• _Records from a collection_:
=-=-=

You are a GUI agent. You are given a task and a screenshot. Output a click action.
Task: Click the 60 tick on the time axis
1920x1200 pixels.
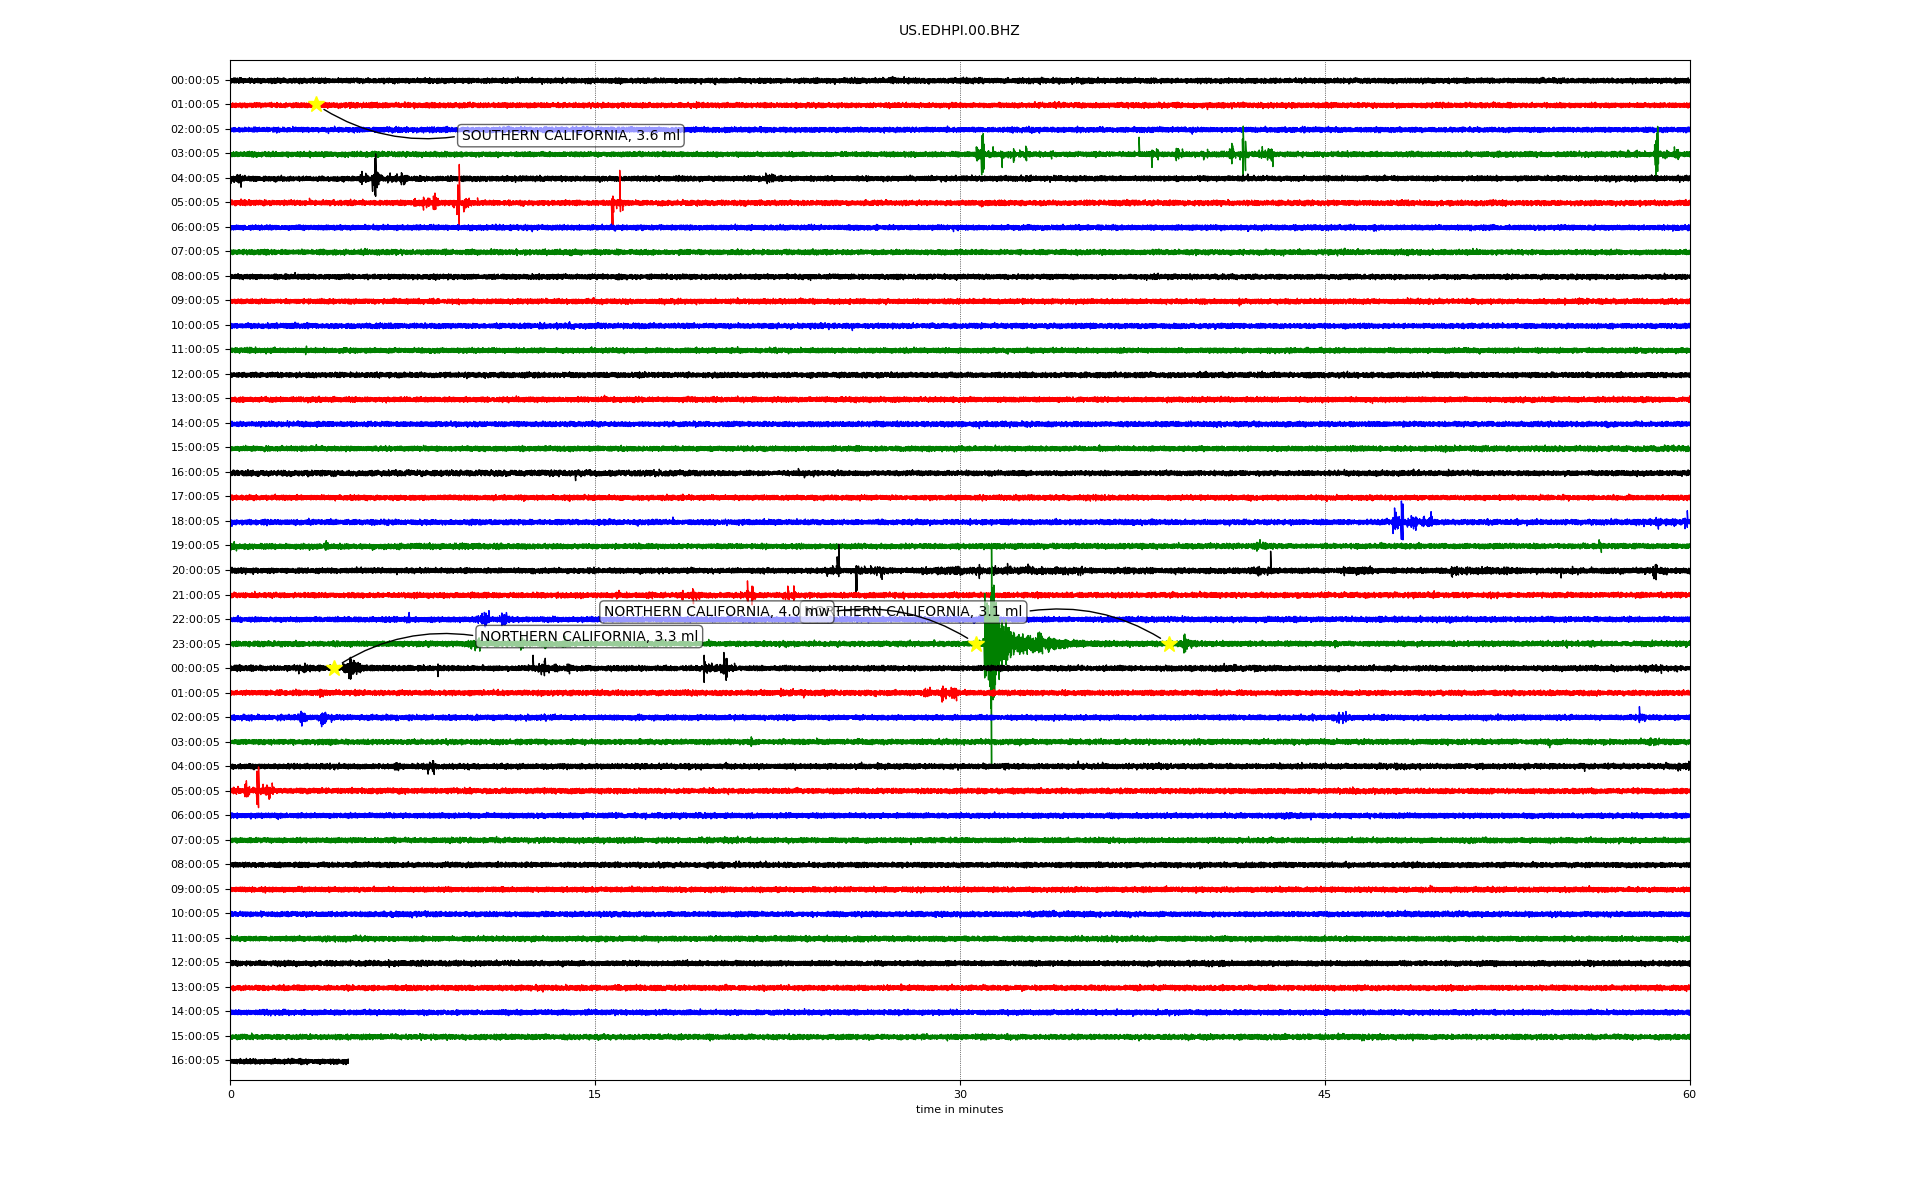pyautogui.click(x=1689, y=1094)
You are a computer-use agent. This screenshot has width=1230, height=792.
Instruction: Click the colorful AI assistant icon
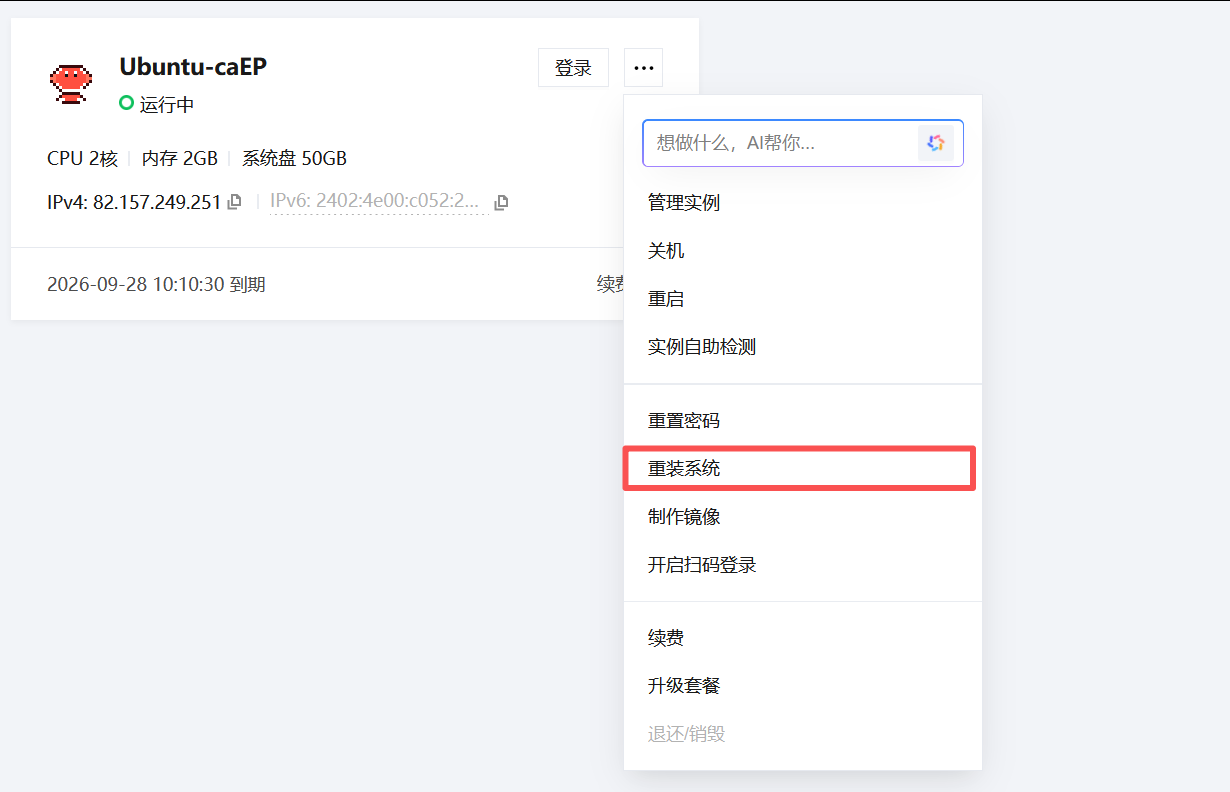click(x=935, y=143)
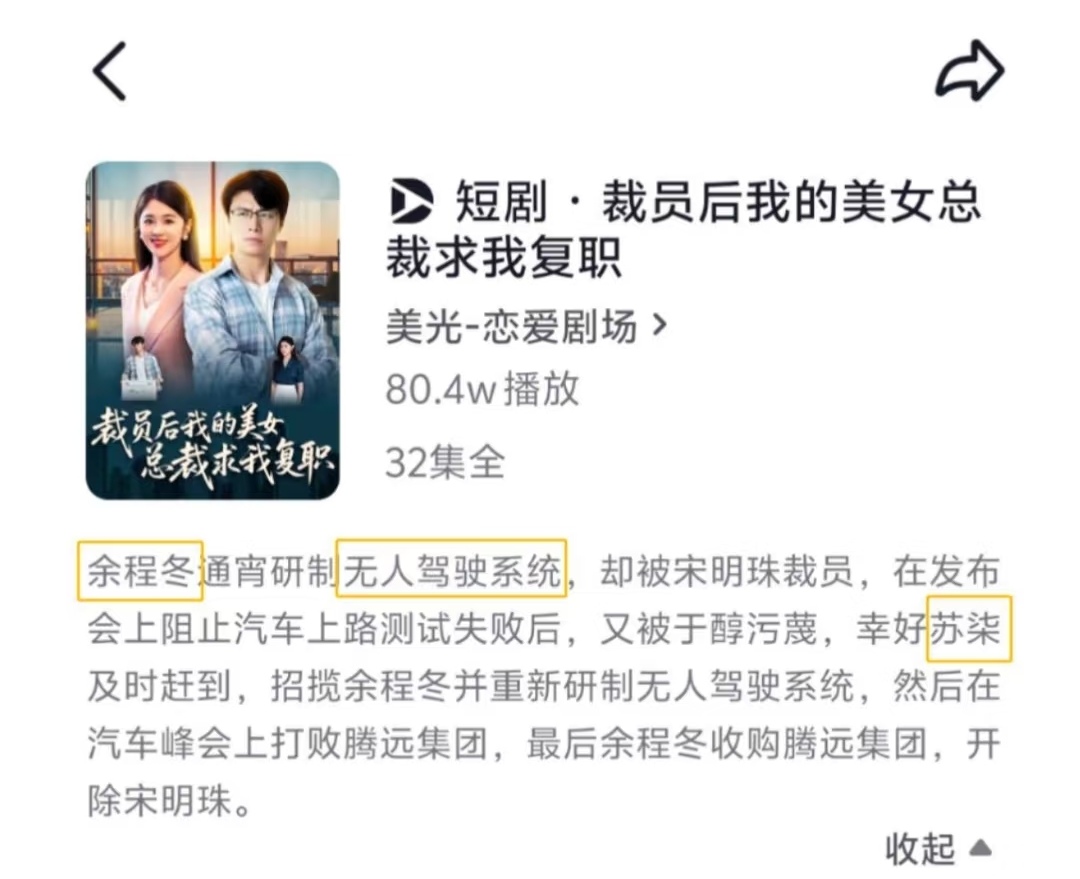Screen dimensions: 1080x879
Task: Tap the highlighted name 苏柒
Action: (x=968, y=628)
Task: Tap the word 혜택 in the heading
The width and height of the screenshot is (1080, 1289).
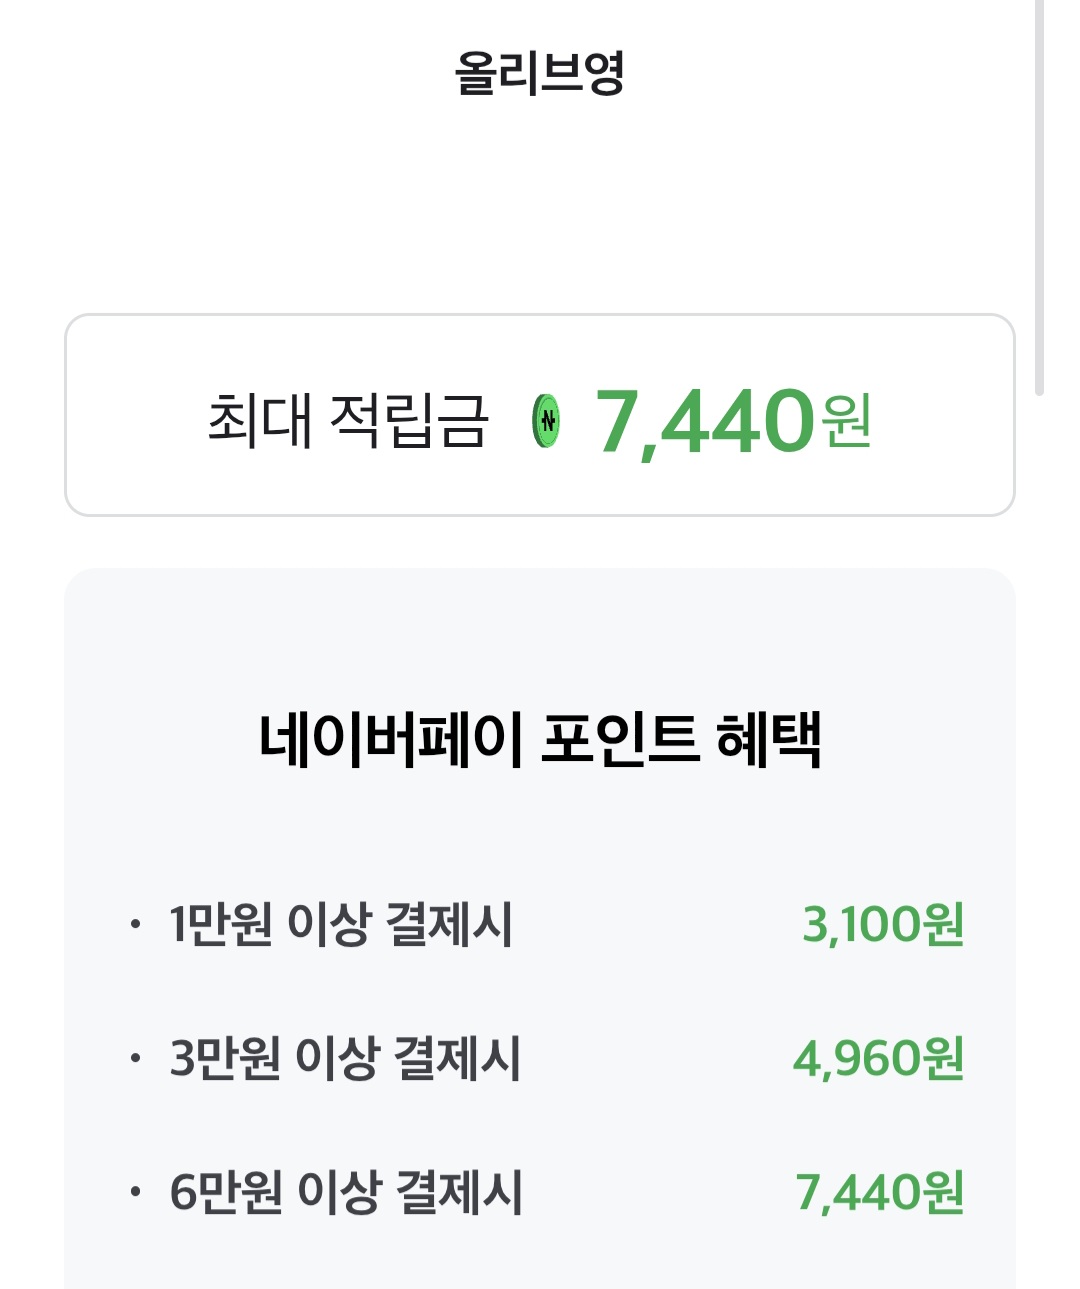Action: pyautogui.click(x=769, y=740)
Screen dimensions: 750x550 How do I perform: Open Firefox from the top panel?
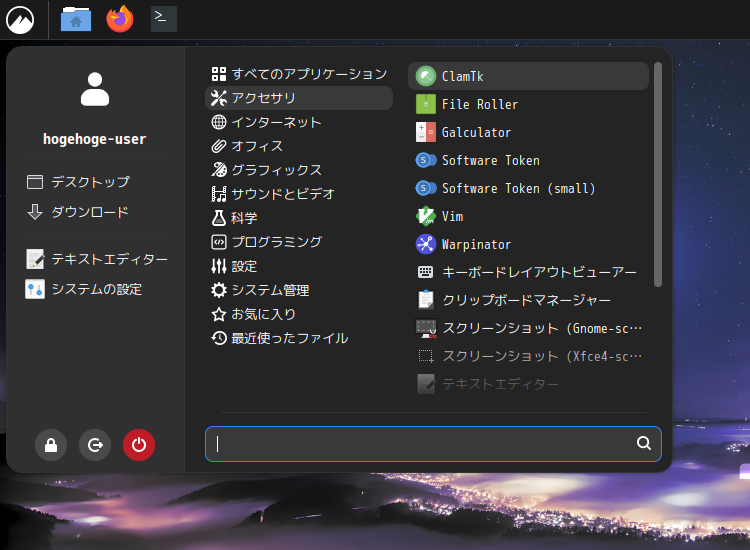120,19
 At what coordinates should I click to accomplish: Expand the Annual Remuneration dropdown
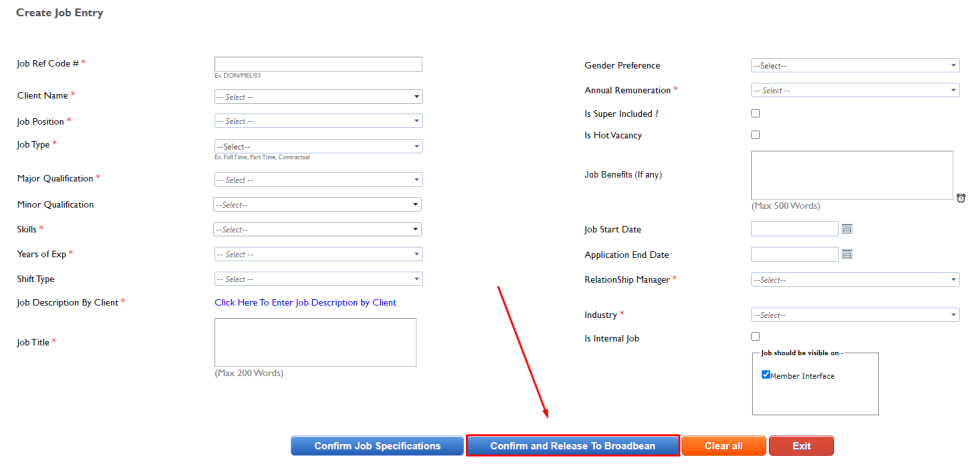pyautogui.click(x=855, y=90)
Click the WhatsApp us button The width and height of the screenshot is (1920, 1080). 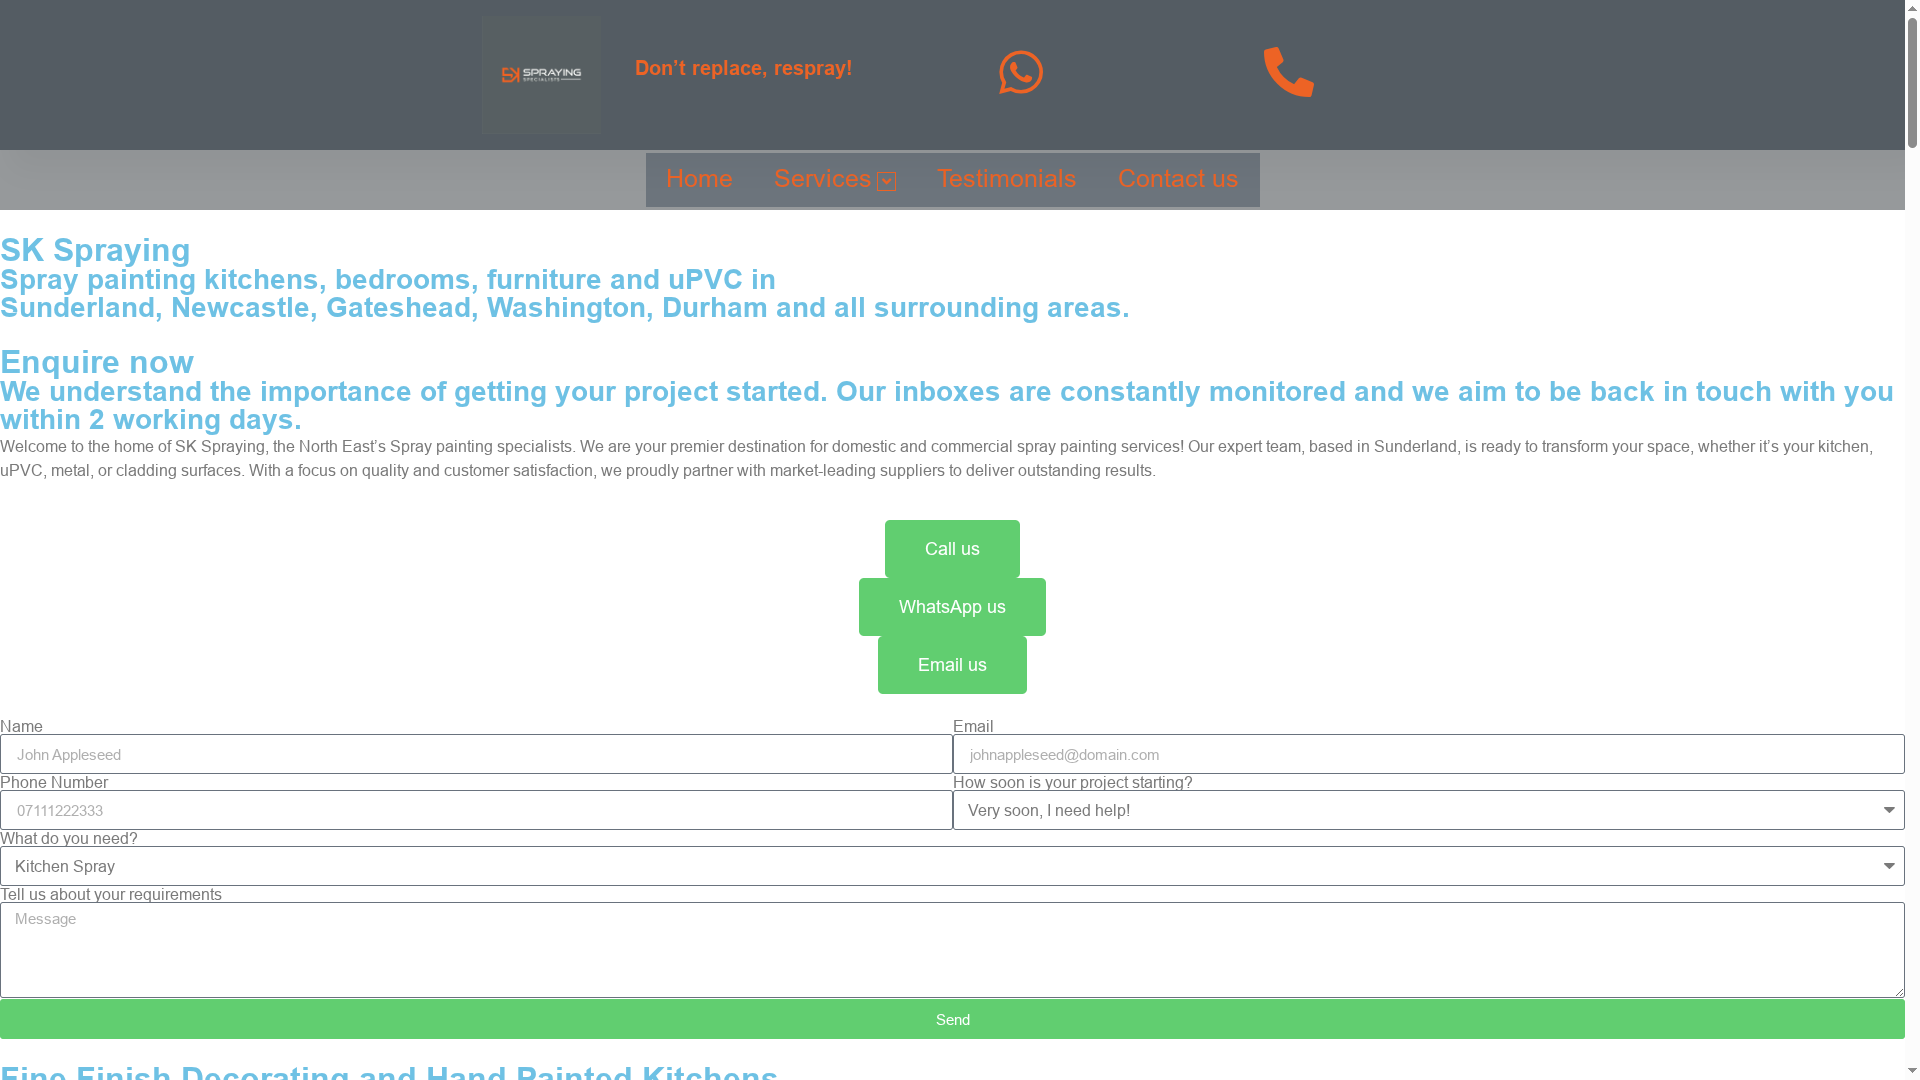pyautogui.click(x=951, y=606)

=-=-=

• _Brief_: Starting at the beginning of the rows and ending at the line that contains "pyautogui.click(x=1689, y=1094)", rewrite these lines with "time axis" switched to "horizontal axis" and everything else left as it is. Leave the pictures out of the answer.

• _Exercise result_:
You are a GUI agent. You are given a task and a screenshot. Output a click action.
Task: Click the 60 tick on the horizontal axis
1920x1200 pixels.
pyautogui.click(x=1689, y=1094)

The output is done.